Dunnenberger: I think there are two things that are really, really important. One is having good institutional structure to govern pharmacogenomic testing however you are doing it. All these sites we reviewed, or most at least, have had pharmacogenomics committees of some sort that report on up through the chain of the hospital system. I think that's really crucial, to provide legitimacy to your program and to get buy-in from everyone who has a say so in practice at your hospital, so that when a clinician sees this, they know that the whole hospital agrees. Even if they had resistance on their own level, they know it's institutionally supported.

The other thing that is important is selecting an appropriate patient population for your hospital. As we are doing this, it would be great if everywhere was St. Jude, and we could genotype every patient that came in our doors, and we knew that we could use this information over and over again, but unfortunately in the real world that's just not the case. So you need to be picking out patients that are going to be receiving multiple of these drugs over a long time period and coming back to your health system. At North Shore, we have both inpatients and outpatients, so we can provide this information both for acute care and longitudinal care with their primary care physician's office. Being able to use one test in a preemptive manner to change multiple therapeutic decisions over a patient lifetime is what makes this type of approach economical.

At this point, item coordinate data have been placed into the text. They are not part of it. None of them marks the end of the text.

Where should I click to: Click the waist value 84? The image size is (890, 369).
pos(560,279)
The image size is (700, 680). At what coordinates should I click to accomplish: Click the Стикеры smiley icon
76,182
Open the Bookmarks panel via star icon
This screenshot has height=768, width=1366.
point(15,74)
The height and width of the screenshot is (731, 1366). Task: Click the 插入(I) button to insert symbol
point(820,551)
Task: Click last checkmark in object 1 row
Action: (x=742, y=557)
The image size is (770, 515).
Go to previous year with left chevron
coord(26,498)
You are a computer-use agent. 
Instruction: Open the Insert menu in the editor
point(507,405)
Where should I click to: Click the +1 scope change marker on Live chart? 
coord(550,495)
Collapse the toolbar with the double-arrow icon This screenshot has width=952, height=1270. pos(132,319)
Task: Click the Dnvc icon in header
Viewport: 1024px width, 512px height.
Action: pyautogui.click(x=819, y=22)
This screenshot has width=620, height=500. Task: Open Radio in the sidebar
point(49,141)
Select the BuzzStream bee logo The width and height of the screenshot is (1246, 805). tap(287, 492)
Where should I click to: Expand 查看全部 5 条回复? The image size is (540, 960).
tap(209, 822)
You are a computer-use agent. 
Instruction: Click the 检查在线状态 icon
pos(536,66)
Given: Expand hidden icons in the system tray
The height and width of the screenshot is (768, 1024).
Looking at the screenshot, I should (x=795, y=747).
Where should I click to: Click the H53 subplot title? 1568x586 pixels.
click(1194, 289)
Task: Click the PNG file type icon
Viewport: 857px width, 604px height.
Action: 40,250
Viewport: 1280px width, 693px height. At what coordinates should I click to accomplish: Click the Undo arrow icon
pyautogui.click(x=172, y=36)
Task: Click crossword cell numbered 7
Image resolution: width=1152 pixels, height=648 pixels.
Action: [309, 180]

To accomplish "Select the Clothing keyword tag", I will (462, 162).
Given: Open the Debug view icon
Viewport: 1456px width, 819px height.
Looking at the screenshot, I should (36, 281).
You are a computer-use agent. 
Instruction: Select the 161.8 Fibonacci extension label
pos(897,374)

I know that there are projects looking now at collecting preemptive PGx information from even broader technologies, perhaps even whole-exome or whole-genome sequencing. Do you see that as part of the near future for these efforts or not?

Relling: At St. Jude we are embarking on a pilot project to see how whole-genome sequencing can or cannot be used for clinical pharmacogenomics purposes. There are a lot of centers, including some of these five we reviewed, using a platform, PGRN-seq, which is NGS-based and targets 82 or 84 genes. But I think it's still a little early to say how NGS is going to compare to more variant-specific genotyping approaches.

Where do we go from here? Are we likely to see the efforts of these early adopters replicated more broadly in the near future?

Relling: I think this is spreading, but still kind of slowly because we are still at a stage where it takes quite a bit of effort to do the implementation and many sites struggle with the financial complications of how to do this.

Dunneberger: Every meeting I go to there are more and more people interested in doing this and on the cusp of trying to get something going. Not many are ready to make the leap into the pool, but I think that number is growing. Cost is a big concern; how to do this inside the EHR is a big concern. But five years from now, I really do think most large institutions will have some support for preemptive PGx in some way. I also do think we will be headed toward NGS as the avenue for where we get our PGx information — getting the genetic information for some other healthcare reason and then having the PGx genes there ready to be used is how this is going to make sense in the future.

Relling: I'll add that I think one thing this paper also contributes that is a little unique is our data on prescription drug use in the US. With our collaborator Dr. Hunkler, we had access to a unique resource for numbers on outpatient prescriptions in the US. If we take the top 30 drugs with a high PGx risk, it's over 738 million prescriptions per year in the US. That's not the majority of drug use, but it's a pretty big chunk that is potentially affected by CPIC pharmacogenes that we can test for right now.

If how to pay for these programs and reimbursement are still lingering questions, is there some expectation that some of these early adopter programs might help demonstrate the clinical utility of cost effectiveness of preemptive PGx toward that end?

Relling: My opinion is that for these CPIC genes and drugs, the data is already there in terms of clinical utility, we are just not acting on them. Cost effectiveness is a whole different argument that you can talk till you're blue in the face because costs are constantly changing, but there is no question that there is clinical utility for testing for these genes and using the results to prescribe drugs more wisely.